Of these, only Me and My Girl had a real sense of Englishness (whatever that means - in this case, a portrait of class conscious Britain as a working class Cockney man finds he is unwittingly heir to an aristocratic family). Two were actually set in Paris (Les Miserables and Phantom), with the former also originally premiered in Paris with a French creative team but remade in London via a production from Cameron Mackintosh and the Royal Shakespeare Company into the show it is today.

But the same decade also brought a major new composing voice to the West End stage in Howard Goodall, whose first full-scale musical The Hired Man, begun when he was just 24, arrived there in 1984 after regional runs in Southampton and Leicester, and brought a passionate story of English life in Cumbria at the turn of the last century to full-bodied and musically textured life, with a score full of choral anthems and surging melodies that have their own unique sound.

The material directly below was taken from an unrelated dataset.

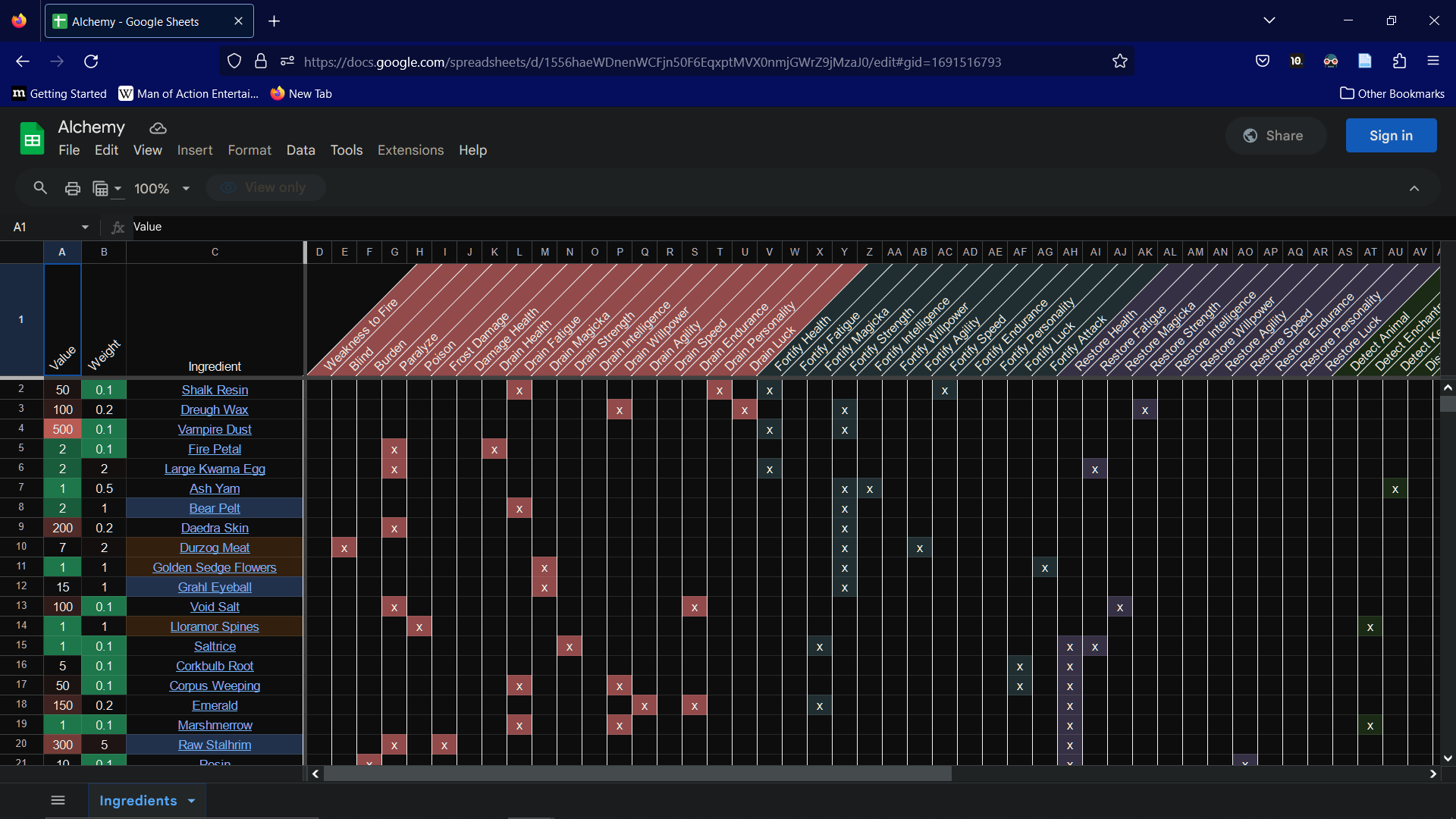Screen dimensions: 1456x819
Task: Click the cloud document status icon
Action: pos(158,128)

It remains, to my mind, the best British musical, bar none, of the last 30+ years since it was premiered.

Goodall has, in the years since, gone on to become a noted modern classical composer (he has been Composer-in-residence for Classic FM, where he was also a regular presenter for a time) and an impressive authority on music through TV documentaries and his education work. But he has never fully left behind the world of musical theatre, turning out a series of terrific new musicals for the National Youth Music Theatre, often in partnership with lyricist Charles Hart (who served as lyricist for Phantom of the Opera), as well as writing beautiful scores for Girlfriends and Love Story that both transferred to the West End from regional runs in Oldham and Chichester respectively.

Now he's been reunited with Hart for Bend it Like Beckham a brand-new musical based on the 2002 film of the same name, that's being brought to the stage by director Gurinder Chadha, who also directed the original film. And its the new musical I'm most looking forward to all year.

I saw an early workshop for it when it was being presented to theatre owners and other West End luminaries last year, and was immediately struck by how skilfully the film's authentic portrait of a Southall Asian family and their teenage daughter's immersion in football was being translated for the stage. Goodall's music gorgeously channels both Asian, Bollywood-style themes with his own English voice (orchestrations are by Goodall and Kuljit Bhamra).

This is not the first time a British Bollywood crossover musical has been attempted - Andrew Lloyd Webber, no less, produced a show called Bombay Dreams in 2002 that merged music styles too, with music by Bollywood film composer AR Rahman, but it was set in Bombay, not London. But Bend it Like Beckham is also coinciding with a new theatrical resurgence in Bollwood-influenced shows; including the London Palladium premiere, also in May, of Beyond Bollywood, scored by brothers Salim-Sulaiman, whose credits include multiple award-winning Bollywood film scores for Iqbal and Fashion. Also, Pravesh Kumar's Britain's Got Bhangra, previously produced in 2010 and 2011, is being revived for a new production that will launch an extensive tour in Manchester in September. So the timing couldn't be better for Bend it Like Beckham.